1. Content is King. It’s what brings people back. It’s what draws new readers through search engines. If you share important information, experience, and wisdom, you’ll build a readership.
2. Lists, Tests, and Bullet Points. A text-heavy blog is a turn off. Pay attention to negative space. People like to absorb information in bite-size pieces. The easier it is to digest and read, the more return visits you’ll have.
3. Stay Focused. Stick to one topic per entry, and make sure this topic is different from previous topics so your readership doesn’t get bored. What is the reason for your blog? Do you have a reason?
4. Ask Questions. A blog isn’t a monologue. The best ones ask questions to provoke feedback.
5. Be Friendly. This is the community watering hole, and you are the bartender. Be welcoming, friendly, and accommodating. Answer questions, be polite, and be genuinely glad people have shown up.
6. Be Controversial. Arguing is good. Disagreement is good. As long as everyone remains civil, encourage debate.
7. Link to Other Blogs.
8. Free Stuff. Periodically hold contests or give away free things. Everyone loves free things.
9. Keep Yourself Out of It. Unless the focus of your blog is your personal life, your personal life doesn’t have much of a place in a blog.
10. Strive for Perfection. An occasional typo is harmless. Every other word spelled wrong is annoying. Most blogs have Spellcheck.

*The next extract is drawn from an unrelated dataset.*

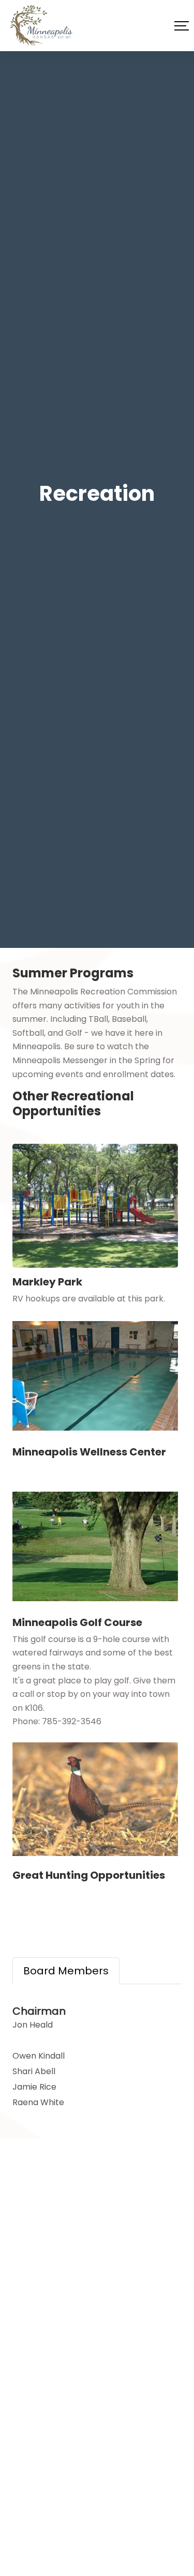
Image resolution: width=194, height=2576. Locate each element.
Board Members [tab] (66, 1971)
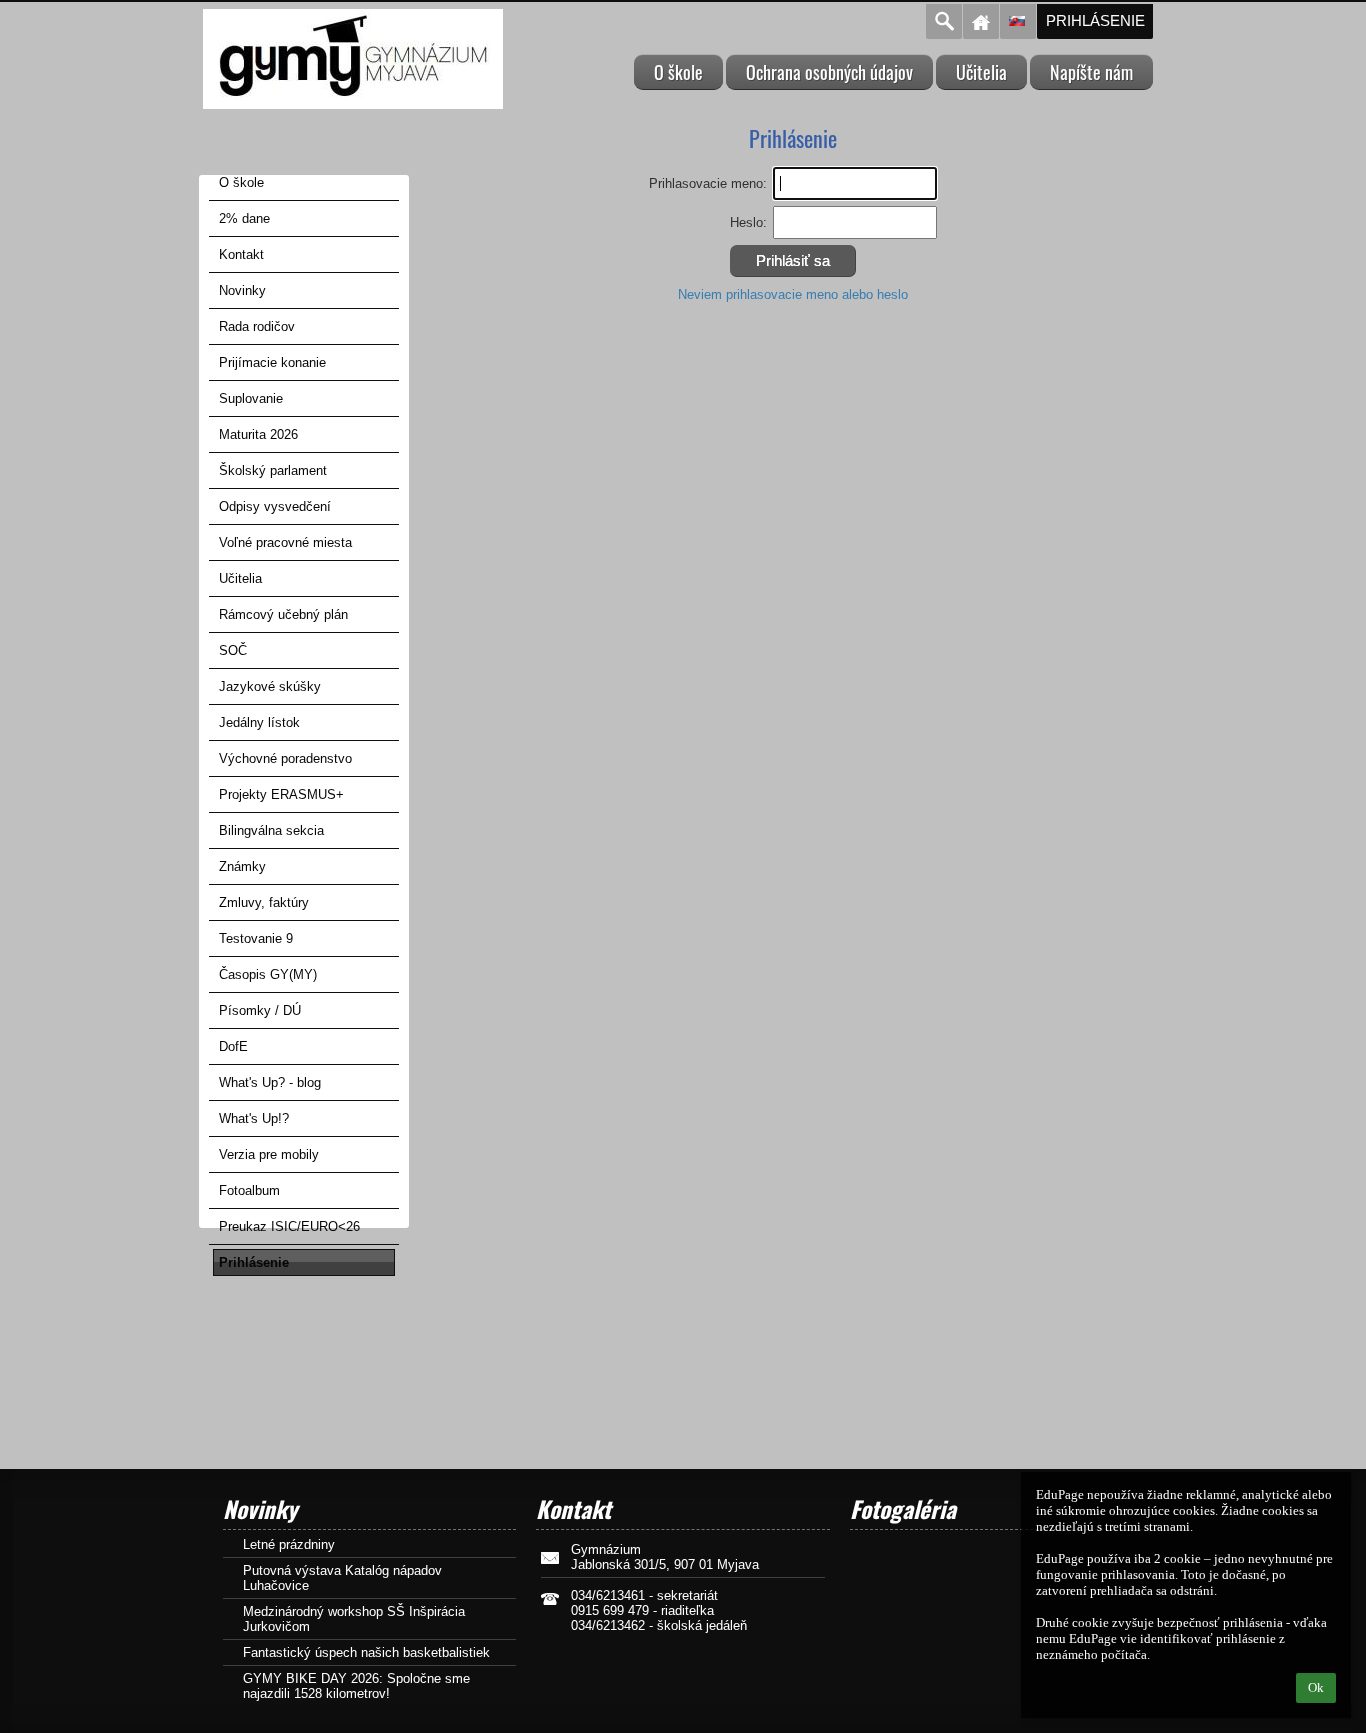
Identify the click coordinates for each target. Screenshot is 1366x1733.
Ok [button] (1316, 1687)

Use it.
11. Limit Self-Promotion.
12. No Blog is an Island. Besides linking to other blogs, you should reference other blogs in your blog entries.

Do you see suggestion #3? I have yet to pick a topic or even a focus for this blog o’ mine. For the record, I tend to focus on the three ‘R’s: race, religion, and writing. As with any craft, you have to learn the rules for doing it so that you know when to break them.

In other words, the rules can bite me and everyone can just swim in Lake Me!*

*And yes, sometimes my blogs will run a little long. Love and kisses to John A. Burks.